Perasaan insecure inilah yang membuat wanita umumnya menjadi matre, banyak menuntut soal uang kepada suami.
Pertanyaanya? Apakah sifat matre pada istri itu buruk? Ustadz Adriano Rusfi yang juga berprofesi sebagai konsultan SDM dan pendidikan menyatakan, sikap matre sudah menjadi fitranya seorang wanita.
Sejak lahir wanita sudah mempunyai banyak pikiran tentang bagaimaan bisa terpenuhi segala kebutuhan hidupnya.” Ini sudah menjadi insting alamiahh setiap wanita,” tandasnya
Bahkan, Ustadz Adriano Rusfi menekankan pentingnya sifat matre pada istri. “ kita sama-sama tahu , jika suami tidak memberi nafkah, kepemimpinan seorang ayah nilainya rendah di mata istri, karena harta menjadi penopang kepemimpinan suami dalam rumah tangga.
Untuk itu, para suami harus menyadari bahwa semua perempuan diciptakan Allah Subhanu wa ta’alaa untuk menjadi insan matre.

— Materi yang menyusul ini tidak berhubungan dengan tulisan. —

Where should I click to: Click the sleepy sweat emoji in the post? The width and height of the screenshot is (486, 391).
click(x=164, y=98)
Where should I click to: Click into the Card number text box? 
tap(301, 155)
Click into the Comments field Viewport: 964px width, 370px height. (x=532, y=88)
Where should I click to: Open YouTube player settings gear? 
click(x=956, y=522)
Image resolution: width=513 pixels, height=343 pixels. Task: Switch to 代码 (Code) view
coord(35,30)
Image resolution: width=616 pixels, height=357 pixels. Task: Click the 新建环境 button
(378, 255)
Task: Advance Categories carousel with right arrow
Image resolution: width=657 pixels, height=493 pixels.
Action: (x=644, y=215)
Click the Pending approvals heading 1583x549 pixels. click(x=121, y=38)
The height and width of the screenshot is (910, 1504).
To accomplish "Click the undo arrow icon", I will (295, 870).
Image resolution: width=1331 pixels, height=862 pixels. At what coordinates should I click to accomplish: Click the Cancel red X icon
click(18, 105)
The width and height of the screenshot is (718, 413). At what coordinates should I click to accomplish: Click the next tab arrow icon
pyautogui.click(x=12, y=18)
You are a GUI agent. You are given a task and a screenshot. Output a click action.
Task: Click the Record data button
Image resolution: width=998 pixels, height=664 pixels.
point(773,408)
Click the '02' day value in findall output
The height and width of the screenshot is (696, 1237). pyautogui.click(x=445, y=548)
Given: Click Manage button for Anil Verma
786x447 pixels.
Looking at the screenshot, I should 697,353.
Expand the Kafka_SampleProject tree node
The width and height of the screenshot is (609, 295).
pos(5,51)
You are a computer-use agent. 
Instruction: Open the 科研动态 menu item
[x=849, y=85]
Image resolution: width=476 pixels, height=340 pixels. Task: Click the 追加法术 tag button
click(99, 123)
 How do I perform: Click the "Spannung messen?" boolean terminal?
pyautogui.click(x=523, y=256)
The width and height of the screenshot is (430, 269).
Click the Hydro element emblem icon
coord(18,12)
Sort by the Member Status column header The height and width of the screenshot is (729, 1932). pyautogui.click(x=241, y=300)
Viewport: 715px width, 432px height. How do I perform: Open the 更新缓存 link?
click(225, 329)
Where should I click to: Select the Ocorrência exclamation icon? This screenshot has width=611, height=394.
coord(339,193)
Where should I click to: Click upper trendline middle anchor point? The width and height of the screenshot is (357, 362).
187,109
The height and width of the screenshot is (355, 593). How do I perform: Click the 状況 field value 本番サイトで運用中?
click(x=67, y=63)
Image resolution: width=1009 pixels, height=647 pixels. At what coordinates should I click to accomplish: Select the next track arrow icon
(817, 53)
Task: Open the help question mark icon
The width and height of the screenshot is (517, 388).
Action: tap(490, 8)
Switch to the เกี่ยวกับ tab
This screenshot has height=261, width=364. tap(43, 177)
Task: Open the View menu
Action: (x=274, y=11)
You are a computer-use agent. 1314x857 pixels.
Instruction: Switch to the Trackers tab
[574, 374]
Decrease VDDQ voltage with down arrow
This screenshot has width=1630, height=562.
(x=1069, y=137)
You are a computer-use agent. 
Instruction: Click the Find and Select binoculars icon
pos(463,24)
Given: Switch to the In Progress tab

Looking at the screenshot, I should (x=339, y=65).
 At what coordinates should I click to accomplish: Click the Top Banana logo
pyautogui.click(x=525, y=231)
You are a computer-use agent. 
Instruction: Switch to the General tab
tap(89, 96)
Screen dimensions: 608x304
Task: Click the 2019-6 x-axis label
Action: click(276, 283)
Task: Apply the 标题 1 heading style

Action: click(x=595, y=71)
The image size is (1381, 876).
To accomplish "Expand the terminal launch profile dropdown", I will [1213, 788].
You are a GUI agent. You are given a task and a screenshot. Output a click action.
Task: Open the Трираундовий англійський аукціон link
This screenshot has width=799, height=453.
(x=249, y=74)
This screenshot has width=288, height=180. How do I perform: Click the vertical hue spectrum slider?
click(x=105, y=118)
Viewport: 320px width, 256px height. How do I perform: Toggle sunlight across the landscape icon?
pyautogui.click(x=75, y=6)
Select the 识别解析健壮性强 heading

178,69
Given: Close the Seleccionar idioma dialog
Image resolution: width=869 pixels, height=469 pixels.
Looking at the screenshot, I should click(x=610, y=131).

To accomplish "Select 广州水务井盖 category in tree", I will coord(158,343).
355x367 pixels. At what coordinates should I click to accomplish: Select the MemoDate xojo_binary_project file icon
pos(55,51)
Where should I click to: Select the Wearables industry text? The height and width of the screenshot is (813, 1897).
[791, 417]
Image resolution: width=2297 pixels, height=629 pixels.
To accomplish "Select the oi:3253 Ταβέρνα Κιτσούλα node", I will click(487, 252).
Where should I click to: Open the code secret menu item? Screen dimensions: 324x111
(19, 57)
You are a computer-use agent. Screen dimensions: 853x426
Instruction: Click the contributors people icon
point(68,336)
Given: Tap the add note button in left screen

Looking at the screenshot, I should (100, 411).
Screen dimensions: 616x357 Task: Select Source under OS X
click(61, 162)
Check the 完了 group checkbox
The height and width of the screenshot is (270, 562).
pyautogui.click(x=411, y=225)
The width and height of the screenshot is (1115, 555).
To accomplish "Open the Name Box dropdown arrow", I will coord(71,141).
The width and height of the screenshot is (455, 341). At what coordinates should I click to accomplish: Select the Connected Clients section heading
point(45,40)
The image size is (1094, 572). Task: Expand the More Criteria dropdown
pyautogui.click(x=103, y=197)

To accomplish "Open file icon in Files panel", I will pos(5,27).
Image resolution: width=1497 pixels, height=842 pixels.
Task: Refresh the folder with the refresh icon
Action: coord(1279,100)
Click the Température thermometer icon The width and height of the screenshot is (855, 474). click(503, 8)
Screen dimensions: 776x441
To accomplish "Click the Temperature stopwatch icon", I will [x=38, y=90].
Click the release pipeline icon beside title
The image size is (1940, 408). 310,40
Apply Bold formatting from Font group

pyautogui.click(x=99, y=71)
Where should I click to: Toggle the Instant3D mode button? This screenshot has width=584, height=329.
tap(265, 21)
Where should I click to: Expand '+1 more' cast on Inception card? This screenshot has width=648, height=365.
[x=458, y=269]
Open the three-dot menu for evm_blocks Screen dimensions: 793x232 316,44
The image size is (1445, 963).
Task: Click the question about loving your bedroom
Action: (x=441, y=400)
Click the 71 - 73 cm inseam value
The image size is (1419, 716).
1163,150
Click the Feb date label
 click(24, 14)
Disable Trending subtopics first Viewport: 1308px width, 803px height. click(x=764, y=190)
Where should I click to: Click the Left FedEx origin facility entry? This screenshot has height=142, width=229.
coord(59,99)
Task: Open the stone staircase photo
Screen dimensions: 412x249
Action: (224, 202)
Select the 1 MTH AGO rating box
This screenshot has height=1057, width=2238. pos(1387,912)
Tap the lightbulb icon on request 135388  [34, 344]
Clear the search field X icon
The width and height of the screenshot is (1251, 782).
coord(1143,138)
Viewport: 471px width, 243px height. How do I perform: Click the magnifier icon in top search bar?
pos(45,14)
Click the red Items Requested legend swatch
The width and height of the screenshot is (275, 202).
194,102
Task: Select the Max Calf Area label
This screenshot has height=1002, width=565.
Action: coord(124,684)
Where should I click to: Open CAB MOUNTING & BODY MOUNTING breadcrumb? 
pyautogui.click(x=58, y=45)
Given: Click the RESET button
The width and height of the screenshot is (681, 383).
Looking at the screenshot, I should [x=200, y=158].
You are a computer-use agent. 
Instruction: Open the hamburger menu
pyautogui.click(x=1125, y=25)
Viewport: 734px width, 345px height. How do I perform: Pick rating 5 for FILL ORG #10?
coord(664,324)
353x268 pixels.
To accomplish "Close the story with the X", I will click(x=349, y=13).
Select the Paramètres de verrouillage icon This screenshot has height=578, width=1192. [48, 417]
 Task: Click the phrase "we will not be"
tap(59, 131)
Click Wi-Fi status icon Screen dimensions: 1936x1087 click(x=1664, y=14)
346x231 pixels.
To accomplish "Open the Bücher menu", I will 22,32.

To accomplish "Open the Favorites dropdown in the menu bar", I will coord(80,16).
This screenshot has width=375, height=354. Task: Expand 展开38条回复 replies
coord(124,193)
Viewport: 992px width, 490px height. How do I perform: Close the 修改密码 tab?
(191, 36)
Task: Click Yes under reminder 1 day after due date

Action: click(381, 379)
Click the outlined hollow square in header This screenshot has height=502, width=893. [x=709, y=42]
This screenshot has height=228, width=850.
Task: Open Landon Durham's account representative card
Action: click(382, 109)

Jika istri tidak matre, suami menjadi seperti kabayan semua. Malas-malasan, tidur-tiduran di rumah,” ujarnya.
Karenanya, bagi banyak pria, bekerja atau berbisnis merupakan cara romantis mengungkapkan cinta pada istri. Mengambil jam kerja lembur agar bisa lebih banyak menyetorkan penghasilan pada istri.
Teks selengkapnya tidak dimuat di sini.